I. Tant me plaisent joie, amour et chant, allégresse, divertissement et courtoisie qu'il n'y a au monde richesse ou opulence qui pût également contribuer à mon bonheur. Donc je sais bien que c'est ma dame qui tient les clefs de tous les biens que j'attends et espère, et sans elle je ne puis en avoir la moindre partie.
II. Son mérite accompli et ses façons condescendantes, ses agréables propos et le charme de sa compagnie m'ont toujours fait vouloir qu'elle fût ma souveraine, plus qu'aucune autre que j'aie vue, ensuite ou auparavant ; et si cette dame charmante et suave ne me daigne pas retenir en sa merci, jamais Amour ne pourra faire mon plaisir d'aucune autre.
III. J'ai voulu si ardemment son avantage et sa glorification, j'ai tant désiré elle et sa compagnie, que je ne crois pas que, si je voulais m'en éloigner, mon cœur pût y consentir ; si j'ai chanté ses louanges et célébré ses mérites, je ne me fais point passer pour menteur ; car elle sait, par sa valeur, démontrer ma véracité.

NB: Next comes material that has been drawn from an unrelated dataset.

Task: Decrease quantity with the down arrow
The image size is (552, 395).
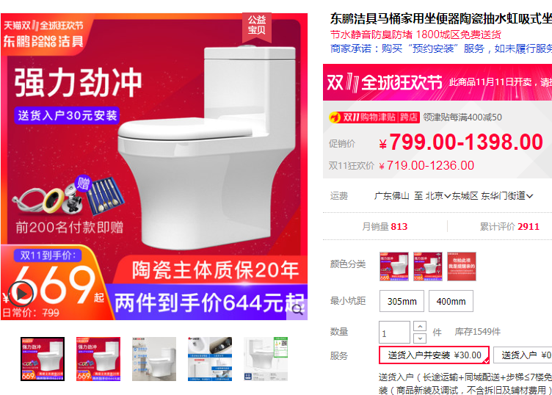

IV. Dame, belle, courtoise, accomplie, pleine de sens, éloignée de toute folie, de toute chose blâmable, bien que je ne vous voie pas aussi souvent que je le voudrais, mes tourments sont allégés par votre souvenir où je me délecte, me repose et me soulage, et puisque je ne peux vous voir de mes yeux, je vous vois sans cesse, nuit et jour, dans ma pensée.
V. Savez-vous pourquoi j'ai résolu de vous aimer sans jamais changer, ma belle et douce dame ? C'est que si je vous avais [pour dame], je n'aurais pas à craindre que la perfidie ou la mauvaise foi troublât jamais notre amour ; et c'est pourquoi j'aime mieux espérer simplement que vous serez un jour à moi que baiser, embrasser, ou tenir une autre dans mes bras.
VI. Donc si jamais je me vois enfermé dans vos bras de telle sorte que nous soyons tous deus d'un même vouloir, je m'émerveille où peut être le bonheur [sinon là].